▸ **WHAT YOU WILL DO**: Keep only the lines of the data below that contain "computer", and copy them.

▸ **SOURCE MATERIAL**:
▼
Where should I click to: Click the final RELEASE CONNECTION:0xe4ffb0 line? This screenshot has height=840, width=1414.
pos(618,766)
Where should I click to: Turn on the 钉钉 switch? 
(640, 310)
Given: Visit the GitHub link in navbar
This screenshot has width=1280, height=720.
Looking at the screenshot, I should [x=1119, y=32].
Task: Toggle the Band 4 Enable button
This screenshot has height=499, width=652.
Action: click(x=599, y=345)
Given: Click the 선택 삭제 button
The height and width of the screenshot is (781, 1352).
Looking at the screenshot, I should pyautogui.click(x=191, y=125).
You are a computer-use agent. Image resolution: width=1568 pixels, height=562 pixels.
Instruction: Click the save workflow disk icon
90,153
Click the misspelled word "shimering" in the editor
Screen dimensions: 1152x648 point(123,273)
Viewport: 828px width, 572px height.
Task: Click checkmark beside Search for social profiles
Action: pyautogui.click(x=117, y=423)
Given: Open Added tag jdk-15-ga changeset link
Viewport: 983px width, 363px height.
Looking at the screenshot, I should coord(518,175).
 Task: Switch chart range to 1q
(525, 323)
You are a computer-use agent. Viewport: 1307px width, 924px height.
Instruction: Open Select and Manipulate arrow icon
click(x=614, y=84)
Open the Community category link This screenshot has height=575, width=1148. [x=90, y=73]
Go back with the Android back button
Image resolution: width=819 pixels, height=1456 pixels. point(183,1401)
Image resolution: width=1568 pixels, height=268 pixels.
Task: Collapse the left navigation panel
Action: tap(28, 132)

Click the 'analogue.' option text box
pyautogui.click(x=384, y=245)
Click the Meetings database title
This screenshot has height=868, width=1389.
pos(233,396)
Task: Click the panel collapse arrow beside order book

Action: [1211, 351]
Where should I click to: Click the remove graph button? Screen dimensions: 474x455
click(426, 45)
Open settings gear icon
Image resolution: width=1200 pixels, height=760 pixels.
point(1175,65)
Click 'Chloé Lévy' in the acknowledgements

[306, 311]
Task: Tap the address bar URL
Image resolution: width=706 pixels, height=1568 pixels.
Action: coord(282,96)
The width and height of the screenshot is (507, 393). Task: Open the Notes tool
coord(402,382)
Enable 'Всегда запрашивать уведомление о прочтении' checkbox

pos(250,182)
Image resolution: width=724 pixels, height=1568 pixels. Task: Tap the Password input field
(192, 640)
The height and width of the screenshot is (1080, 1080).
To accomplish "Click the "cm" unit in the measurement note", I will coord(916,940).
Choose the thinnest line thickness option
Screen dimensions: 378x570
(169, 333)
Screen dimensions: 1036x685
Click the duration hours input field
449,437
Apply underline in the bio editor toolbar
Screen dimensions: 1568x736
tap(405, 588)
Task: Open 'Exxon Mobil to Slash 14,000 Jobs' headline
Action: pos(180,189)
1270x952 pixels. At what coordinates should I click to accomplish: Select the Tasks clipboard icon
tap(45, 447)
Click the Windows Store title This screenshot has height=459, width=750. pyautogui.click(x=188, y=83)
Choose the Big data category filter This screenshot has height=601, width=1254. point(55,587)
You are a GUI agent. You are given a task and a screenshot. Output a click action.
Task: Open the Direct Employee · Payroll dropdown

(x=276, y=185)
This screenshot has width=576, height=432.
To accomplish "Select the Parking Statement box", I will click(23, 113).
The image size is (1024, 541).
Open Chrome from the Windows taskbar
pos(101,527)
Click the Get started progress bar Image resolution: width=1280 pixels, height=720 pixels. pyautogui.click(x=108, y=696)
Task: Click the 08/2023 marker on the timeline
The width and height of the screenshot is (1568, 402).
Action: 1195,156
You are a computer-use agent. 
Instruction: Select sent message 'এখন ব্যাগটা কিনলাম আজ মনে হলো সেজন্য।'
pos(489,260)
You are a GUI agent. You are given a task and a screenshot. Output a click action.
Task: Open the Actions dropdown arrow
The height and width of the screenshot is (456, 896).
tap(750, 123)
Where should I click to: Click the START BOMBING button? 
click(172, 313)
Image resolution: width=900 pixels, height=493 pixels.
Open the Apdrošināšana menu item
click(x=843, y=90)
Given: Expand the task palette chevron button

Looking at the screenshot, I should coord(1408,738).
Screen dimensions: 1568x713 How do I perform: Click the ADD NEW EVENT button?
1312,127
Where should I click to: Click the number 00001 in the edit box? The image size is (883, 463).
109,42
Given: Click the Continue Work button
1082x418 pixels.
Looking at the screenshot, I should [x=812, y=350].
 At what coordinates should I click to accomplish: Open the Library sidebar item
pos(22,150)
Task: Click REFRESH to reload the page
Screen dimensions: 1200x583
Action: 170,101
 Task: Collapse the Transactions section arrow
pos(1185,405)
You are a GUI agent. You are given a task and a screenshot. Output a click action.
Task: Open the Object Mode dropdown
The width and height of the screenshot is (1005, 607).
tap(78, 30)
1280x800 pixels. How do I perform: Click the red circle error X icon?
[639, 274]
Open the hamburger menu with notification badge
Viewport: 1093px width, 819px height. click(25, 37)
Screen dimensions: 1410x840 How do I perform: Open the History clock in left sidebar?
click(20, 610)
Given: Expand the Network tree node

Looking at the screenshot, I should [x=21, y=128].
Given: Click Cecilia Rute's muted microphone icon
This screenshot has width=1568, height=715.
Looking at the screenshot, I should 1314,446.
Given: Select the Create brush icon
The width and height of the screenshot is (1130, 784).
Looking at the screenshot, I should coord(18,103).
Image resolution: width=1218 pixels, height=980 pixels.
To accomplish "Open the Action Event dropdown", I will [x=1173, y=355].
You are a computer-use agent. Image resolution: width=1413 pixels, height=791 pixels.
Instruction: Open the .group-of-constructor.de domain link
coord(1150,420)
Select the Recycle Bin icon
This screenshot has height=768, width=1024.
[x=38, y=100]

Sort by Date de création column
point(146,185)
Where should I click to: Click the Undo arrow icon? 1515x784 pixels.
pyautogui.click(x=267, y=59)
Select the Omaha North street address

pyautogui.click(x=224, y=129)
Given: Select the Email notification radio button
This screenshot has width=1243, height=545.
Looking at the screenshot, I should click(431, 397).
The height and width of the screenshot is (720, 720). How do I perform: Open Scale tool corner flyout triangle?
▲
▸ **RESPONSE FOR THIS EXERCISE**:
You are a computer-use agent. Image resolution: width=1568 pixels, height=562 pixels.
You are a computer-use agent. Viewport: 1307px width, 924px height.
You are a computer-use agent. 
You are a computer-use agent. Image resolution: width=1413 pixels, height=791 pixels.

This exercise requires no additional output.